When Gallup began measuring survey respondents’ sexual identities in 2012, just 3.5% identified as part of the LGBT community. In 2023, this figure jumped to 7.6%.
Bisexual adults represented the largest subsection of this group, with 4.4% of U.S. adults and 57.3% of LGBT adults saying they are bisexual. Transgender individuals made up fewer than 1% of U.S. adults and about one in eight LGBT adults.
Young Americans led in terms of sexual diversity, with one in 10 millennials and one in five members of Gen Z identifying as part of the LGBT community. Bisexuality accounted for 15% of all Gen Z adults’ sexual identities.

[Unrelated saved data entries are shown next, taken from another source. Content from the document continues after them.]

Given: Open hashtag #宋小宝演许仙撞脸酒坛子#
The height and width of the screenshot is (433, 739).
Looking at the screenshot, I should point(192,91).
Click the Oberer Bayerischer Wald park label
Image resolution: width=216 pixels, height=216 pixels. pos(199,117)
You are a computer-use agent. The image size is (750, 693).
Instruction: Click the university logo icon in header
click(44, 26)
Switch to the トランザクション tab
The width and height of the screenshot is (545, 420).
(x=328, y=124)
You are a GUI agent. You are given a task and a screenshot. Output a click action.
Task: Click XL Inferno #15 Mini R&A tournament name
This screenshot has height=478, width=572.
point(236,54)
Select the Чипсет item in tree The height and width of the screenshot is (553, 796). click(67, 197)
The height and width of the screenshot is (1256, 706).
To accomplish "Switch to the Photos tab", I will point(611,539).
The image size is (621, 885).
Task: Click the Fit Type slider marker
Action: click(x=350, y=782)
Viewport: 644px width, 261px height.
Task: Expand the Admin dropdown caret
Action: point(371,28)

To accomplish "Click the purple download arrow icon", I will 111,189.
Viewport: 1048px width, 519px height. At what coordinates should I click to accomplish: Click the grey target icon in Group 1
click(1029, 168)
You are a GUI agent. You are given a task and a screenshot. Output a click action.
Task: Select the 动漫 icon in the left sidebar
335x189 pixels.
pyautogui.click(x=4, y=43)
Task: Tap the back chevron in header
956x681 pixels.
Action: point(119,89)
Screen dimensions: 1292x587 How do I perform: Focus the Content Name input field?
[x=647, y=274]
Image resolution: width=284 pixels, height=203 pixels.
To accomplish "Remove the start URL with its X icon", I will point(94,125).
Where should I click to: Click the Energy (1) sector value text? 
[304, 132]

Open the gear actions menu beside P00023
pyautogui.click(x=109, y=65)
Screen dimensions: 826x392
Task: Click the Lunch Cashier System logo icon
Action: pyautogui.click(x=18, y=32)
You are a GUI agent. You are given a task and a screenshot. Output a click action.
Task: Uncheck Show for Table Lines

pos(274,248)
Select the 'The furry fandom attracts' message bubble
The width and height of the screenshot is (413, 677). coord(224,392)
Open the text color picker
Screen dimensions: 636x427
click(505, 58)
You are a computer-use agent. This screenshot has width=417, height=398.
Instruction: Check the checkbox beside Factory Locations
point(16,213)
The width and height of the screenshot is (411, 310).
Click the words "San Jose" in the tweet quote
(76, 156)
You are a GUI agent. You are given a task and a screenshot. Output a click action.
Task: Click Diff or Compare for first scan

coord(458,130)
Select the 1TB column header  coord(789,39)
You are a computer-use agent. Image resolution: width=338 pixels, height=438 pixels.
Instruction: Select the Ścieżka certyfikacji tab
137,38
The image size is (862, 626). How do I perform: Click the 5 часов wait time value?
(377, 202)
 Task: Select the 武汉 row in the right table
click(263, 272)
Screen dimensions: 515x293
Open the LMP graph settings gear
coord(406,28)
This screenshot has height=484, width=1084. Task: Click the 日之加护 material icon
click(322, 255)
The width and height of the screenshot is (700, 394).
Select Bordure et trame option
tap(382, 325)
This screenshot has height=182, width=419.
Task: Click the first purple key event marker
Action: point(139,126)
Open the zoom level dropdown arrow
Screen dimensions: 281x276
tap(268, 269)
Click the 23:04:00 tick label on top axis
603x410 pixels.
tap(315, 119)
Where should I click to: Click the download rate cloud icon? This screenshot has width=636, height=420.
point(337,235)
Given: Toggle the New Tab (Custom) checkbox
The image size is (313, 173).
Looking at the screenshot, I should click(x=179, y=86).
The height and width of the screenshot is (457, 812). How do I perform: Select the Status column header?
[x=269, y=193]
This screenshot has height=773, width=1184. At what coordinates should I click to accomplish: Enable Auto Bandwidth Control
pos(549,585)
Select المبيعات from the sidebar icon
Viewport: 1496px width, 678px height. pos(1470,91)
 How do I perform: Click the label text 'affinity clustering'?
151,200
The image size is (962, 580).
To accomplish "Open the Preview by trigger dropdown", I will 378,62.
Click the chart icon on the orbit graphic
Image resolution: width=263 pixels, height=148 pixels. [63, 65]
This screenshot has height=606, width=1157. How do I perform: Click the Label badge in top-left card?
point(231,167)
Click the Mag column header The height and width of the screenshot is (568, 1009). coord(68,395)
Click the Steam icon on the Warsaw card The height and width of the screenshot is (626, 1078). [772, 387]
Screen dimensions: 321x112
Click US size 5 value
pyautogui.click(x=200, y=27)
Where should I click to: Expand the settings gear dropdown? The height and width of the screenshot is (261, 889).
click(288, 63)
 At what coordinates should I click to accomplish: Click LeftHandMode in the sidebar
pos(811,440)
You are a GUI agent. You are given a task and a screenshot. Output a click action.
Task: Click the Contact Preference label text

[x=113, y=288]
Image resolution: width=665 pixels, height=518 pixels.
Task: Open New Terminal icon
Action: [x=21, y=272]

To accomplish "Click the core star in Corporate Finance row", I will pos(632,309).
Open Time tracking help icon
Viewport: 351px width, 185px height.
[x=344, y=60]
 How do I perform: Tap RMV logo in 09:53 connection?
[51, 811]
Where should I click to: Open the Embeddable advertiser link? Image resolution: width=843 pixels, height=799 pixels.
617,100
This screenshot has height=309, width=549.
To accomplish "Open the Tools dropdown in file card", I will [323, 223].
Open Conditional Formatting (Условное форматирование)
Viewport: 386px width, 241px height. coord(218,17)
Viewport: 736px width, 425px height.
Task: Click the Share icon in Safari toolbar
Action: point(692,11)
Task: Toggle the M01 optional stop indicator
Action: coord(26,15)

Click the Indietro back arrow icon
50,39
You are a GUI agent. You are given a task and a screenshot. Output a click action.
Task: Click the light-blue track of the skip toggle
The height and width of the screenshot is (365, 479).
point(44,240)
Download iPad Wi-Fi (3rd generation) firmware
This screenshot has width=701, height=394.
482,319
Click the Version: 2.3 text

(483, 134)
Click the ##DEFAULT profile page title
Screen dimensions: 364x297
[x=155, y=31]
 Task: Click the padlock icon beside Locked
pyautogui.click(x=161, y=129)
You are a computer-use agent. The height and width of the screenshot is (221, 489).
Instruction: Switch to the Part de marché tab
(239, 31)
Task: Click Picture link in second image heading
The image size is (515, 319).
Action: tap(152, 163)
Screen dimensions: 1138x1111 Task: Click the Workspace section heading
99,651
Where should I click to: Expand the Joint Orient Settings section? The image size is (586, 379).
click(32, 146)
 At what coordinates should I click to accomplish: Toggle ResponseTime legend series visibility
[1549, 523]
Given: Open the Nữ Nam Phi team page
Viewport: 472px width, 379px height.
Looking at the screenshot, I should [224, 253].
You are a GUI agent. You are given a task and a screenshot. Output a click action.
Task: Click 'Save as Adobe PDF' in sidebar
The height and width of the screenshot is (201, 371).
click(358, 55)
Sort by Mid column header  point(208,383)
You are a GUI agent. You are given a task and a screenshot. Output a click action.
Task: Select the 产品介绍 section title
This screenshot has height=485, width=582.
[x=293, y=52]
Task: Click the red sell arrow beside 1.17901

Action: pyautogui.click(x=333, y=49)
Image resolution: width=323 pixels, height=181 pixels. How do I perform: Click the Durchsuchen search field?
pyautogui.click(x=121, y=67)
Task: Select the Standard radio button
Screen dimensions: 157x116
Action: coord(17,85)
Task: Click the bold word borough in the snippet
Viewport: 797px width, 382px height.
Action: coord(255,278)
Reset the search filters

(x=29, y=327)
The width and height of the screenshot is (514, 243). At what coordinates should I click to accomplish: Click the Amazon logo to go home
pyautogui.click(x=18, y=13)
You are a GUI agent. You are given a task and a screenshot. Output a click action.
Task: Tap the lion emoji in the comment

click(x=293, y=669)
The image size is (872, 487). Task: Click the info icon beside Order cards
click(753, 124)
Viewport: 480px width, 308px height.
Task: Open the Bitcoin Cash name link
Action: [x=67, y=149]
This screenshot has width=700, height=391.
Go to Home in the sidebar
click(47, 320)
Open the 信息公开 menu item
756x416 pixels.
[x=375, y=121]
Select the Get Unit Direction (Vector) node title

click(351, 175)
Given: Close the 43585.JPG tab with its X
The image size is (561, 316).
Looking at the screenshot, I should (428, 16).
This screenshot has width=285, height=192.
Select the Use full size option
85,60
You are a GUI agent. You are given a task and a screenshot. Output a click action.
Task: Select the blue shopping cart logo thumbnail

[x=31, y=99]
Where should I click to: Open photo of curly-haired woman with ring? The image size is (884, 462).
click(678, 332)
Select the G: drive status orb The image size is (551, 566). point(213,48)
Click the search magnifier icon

Overall, each younger generation is about twice as likely as the generation that preceded it to identify as LGBTQ+,” pollsters wrote. “If current trends continue, it is likely that the proportion of LGBTQ+ identifiers will exceed 10% of U.S. adults at some point within the next three decades.”
Women were two times more likely to identify as LGBT than men, with 28.5% of Gen Z woman identifying as such compared to 10.6% of men of the same age group. Figures did not account for non-binary individuals, who make up less than 1% of the U.S. population.
Similar reports released in January a rise in diagnoses of gender dysphoria from 2018 to 2022. All but one U.S. state saw an increase in diagnoses from 2018-22. Diagnoses in minors increased to 20.4% from 17.5%, the report notes.